### WHAT TO PRODUCE
Return the stretch from the line with "Where should I click to: Expand" through the line with "Given: Click the 5/10 magenta loss swatch" in the data below, character for character, skipping all pictures.

(Collected data entries)
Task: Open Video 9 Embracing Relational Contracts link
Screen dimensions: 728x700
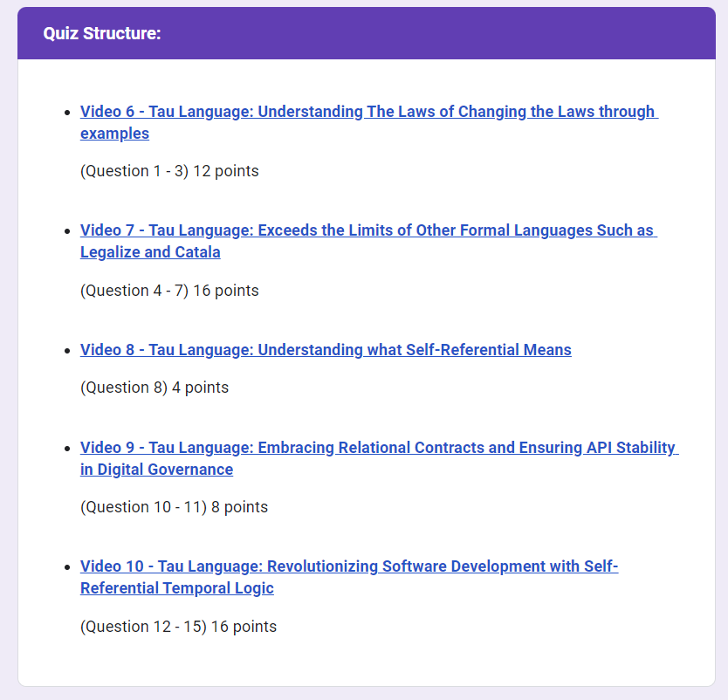Action: (x=380, y=448)
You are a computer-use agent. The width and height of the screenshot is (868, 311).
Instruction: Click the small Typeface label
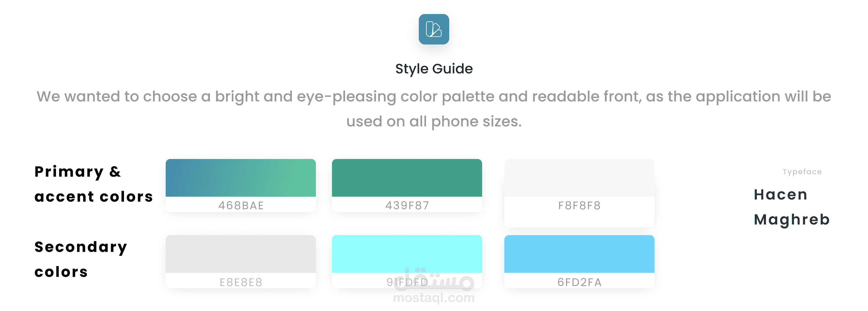(x=802, y=172)
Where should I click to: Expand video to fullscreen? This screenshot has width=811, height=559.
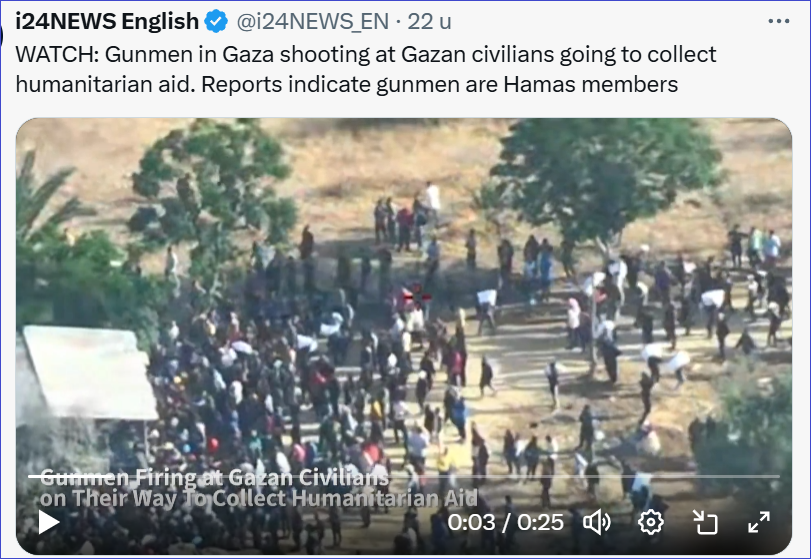(759, 522)
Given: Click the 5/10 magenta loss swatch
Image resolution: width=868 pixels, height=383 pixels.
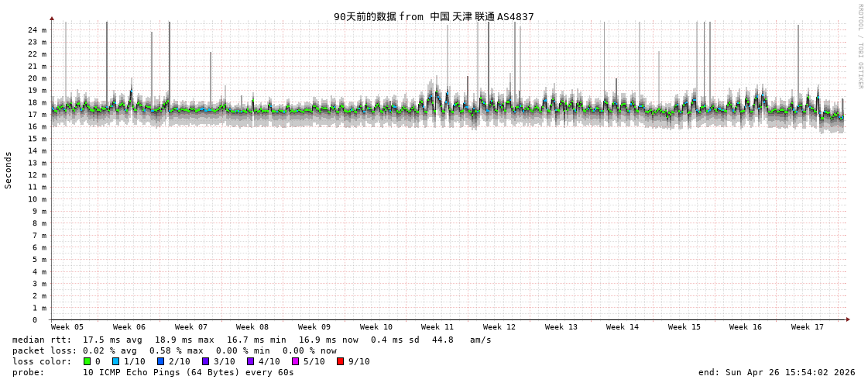Looking at the screenshot, I should click(x=295, y=361).
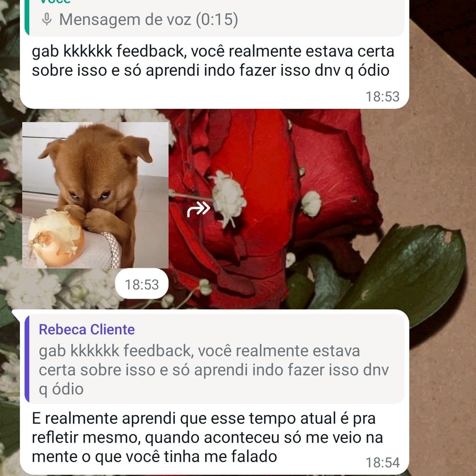
Task: Tap the onion in the sticker image
Action: tap(56, 238)
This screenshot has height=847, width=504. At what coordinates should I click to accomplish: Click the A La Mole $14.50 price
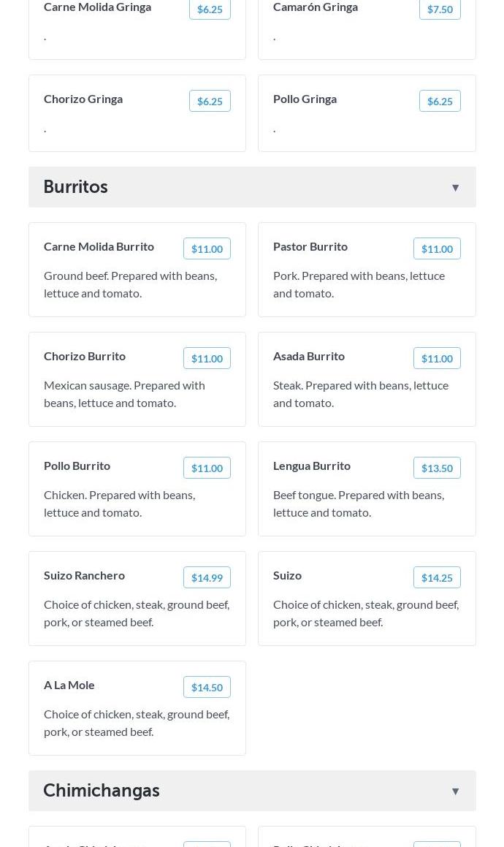(207, 687)
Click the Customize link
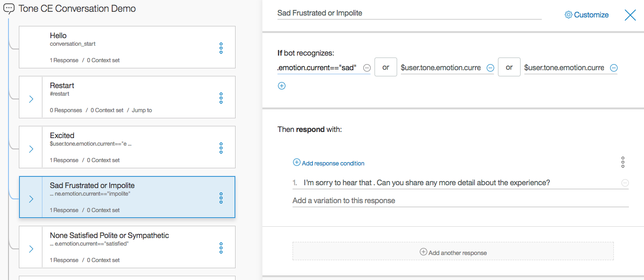Viewport: 644px width, 280px height. tap(587, 15)
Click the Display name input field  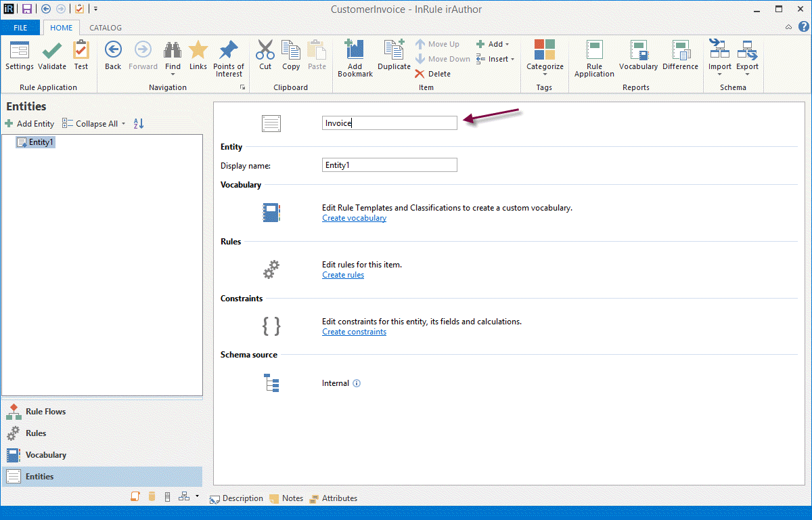point(389,165)
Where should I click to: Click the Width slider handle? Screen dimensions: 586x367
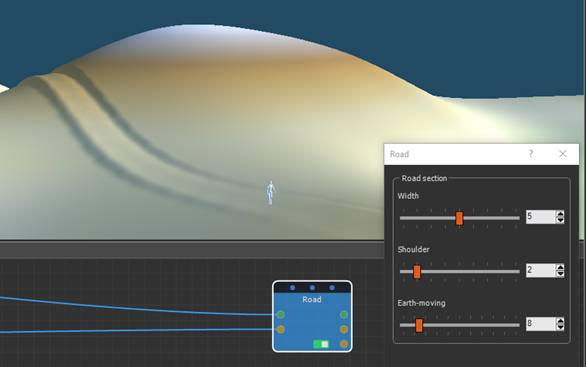tap(459, 218)
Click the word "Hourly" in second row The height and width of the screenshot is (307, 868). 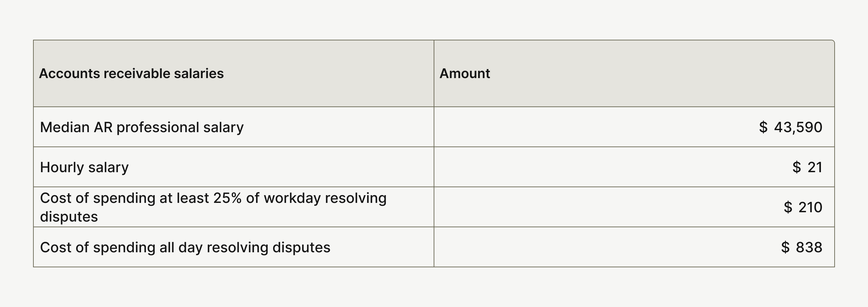(x=62, y=167)
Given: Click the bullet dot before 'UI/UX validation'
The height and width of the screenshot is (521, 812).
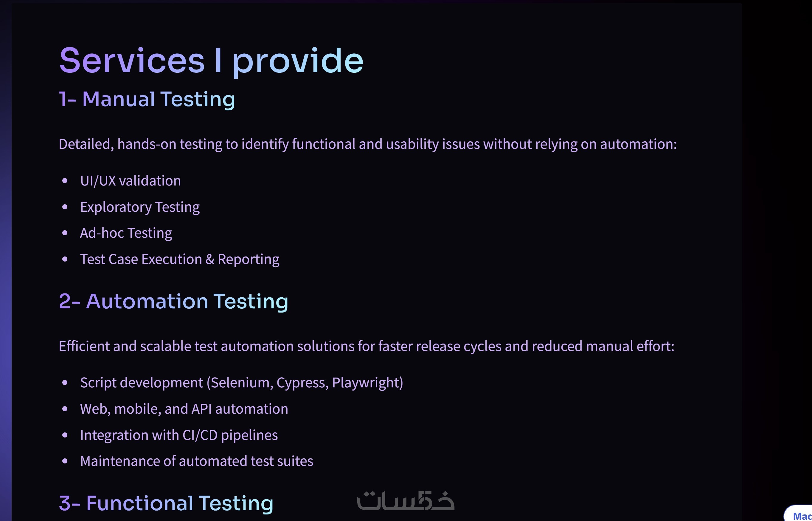Looking at the screenshot, I should 65,181.
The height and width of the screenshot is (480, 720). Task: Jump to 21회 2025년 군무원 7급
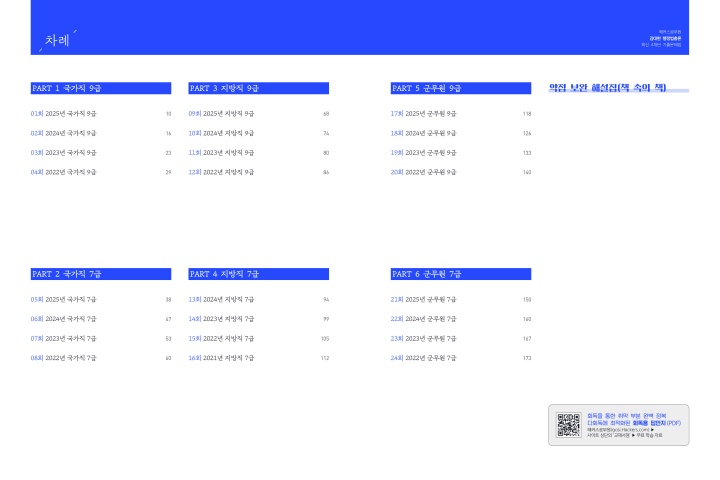[x=424, y=299]
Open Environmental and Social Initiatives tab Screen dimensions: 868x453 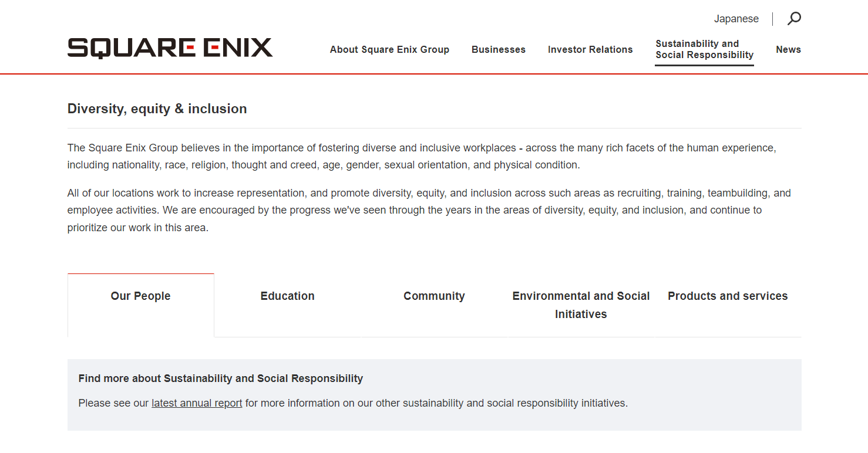(581, 305)
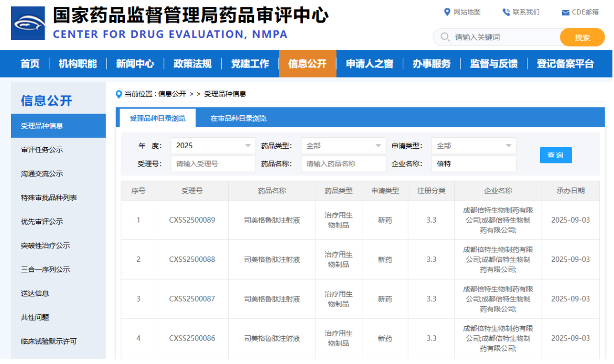The width and height of the screenshot is (614, 364).
Task: Focus the 受理号 input field
Action: (213, 163)
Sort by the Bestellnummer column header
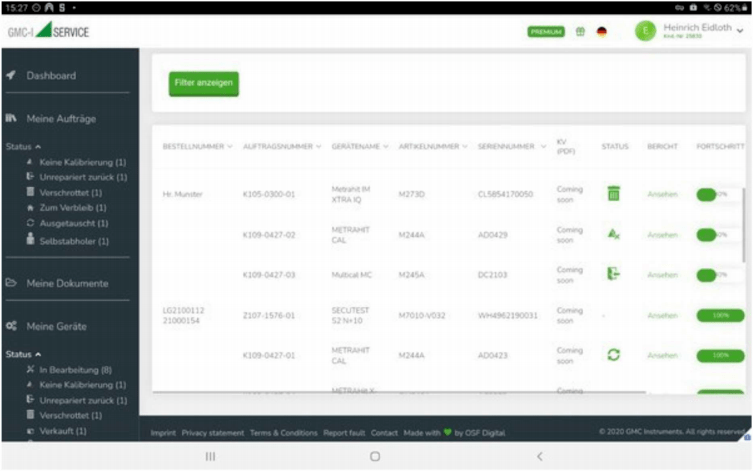The width and height of the screenshot is (753, 471). click(197, 147)
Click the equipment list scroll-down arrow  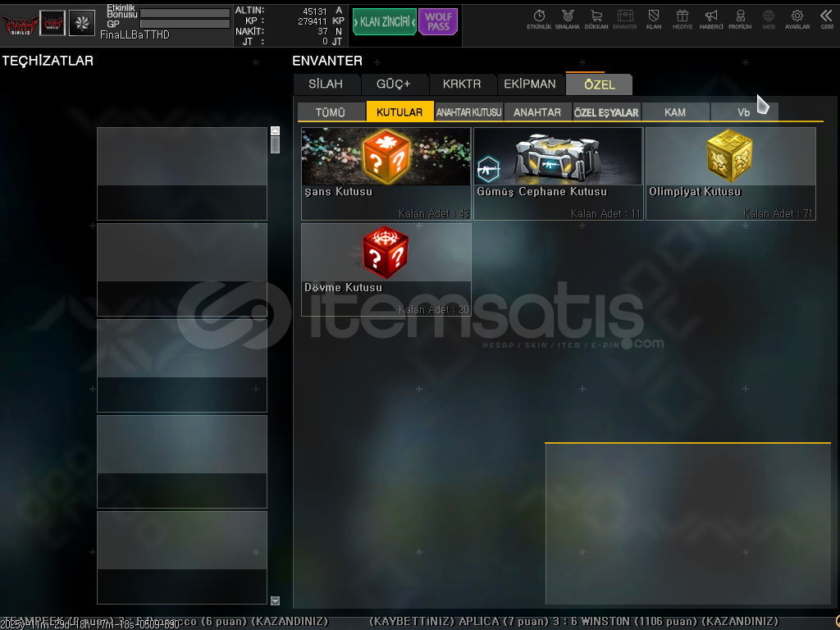coord(275,600)
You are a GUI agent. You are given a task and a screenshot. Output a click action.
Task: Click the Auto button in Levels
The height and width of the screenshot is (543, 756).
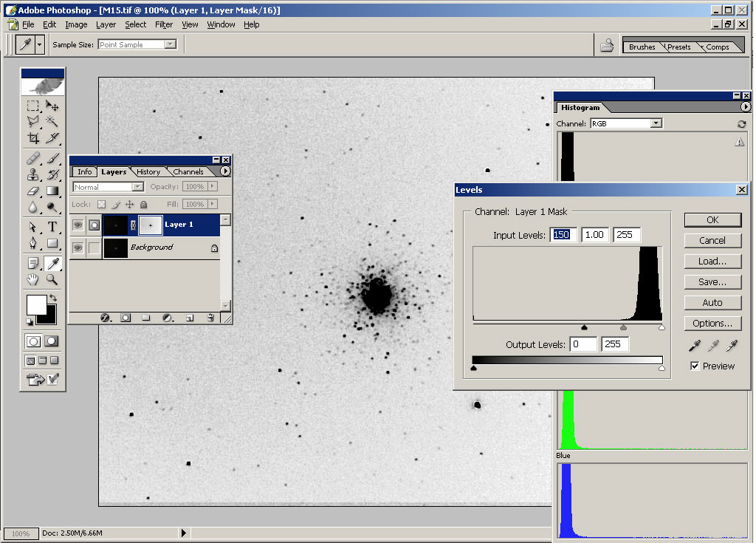point(712,303)
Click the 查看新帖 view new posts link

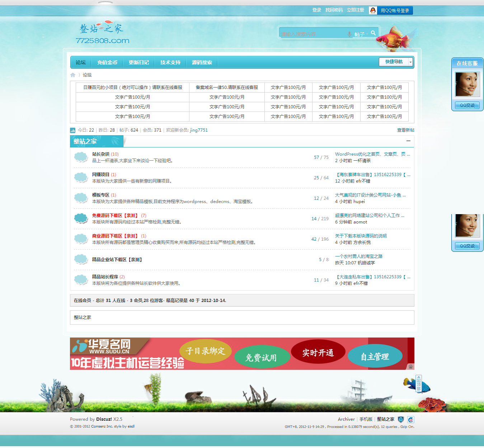coord(405,130)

### YOUR SOLUTION
Where should I click to: Expand video to fullscreen? This screenshot has width=811, height=559.
(759, 522)
Given: Click the 5/10 magenta loss swatch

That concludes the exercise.